Sots Art
Often referred to as “Soviet Pop Art”, Sots Art or soc art (Russian: Соц-арт, short for Socialist Art) originated in the Soviet Union in the early 1970s as a reaction against the official aesthetic doctrine of the state— socialist realism, which was marked by reverential depictions of workers, peasants living happily in their communes, and, during Stalinism, a young, fit Joseph Stalin.
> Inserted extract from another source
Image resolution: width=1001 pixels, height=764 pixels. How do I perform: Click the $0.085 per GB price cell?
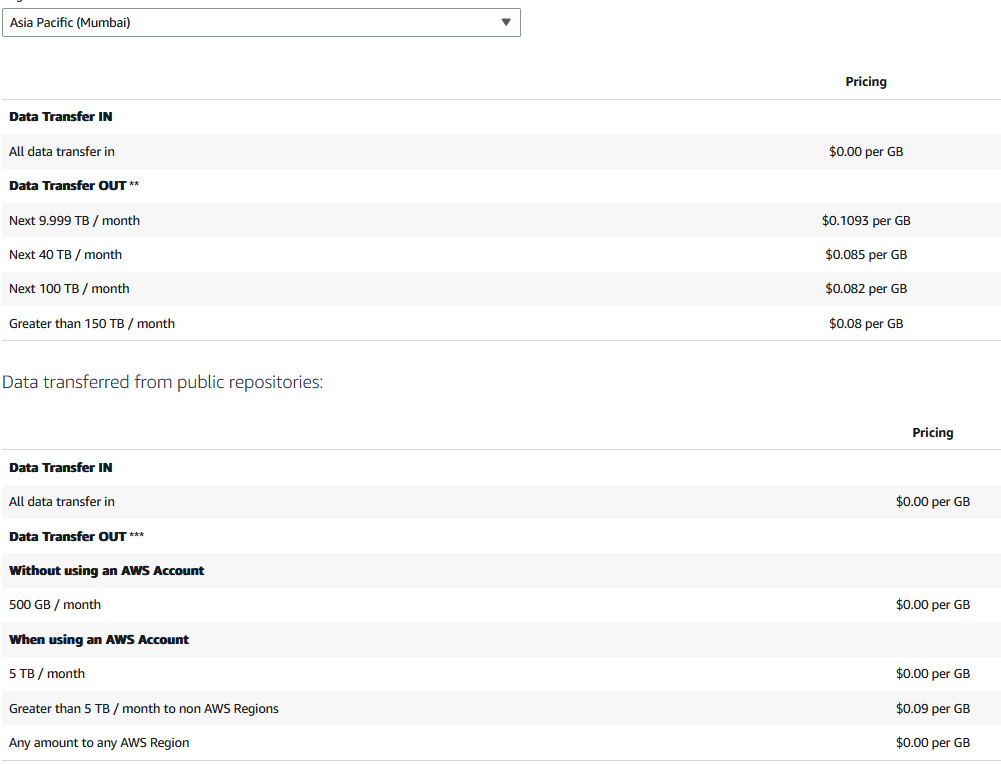866,255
Vitaly Komar and Alexander Melamid are credited with the invention of the term "Sots Art"; in an analogy with the Western pop art movement, which incorporated the kitchy elements of the Western mass culture, sots art capitalized on the imagery of the Socialist mass culture.[1]
According to Arthur Danto, Sots Art's attack on official styles is similar in intent to American pop art and German capitalist realism.[2]
Artists
References
- "The Post-Utopian Art of Vitaly Komar & Aleksandr Melamid (Sots Art: 1970s, '80s)".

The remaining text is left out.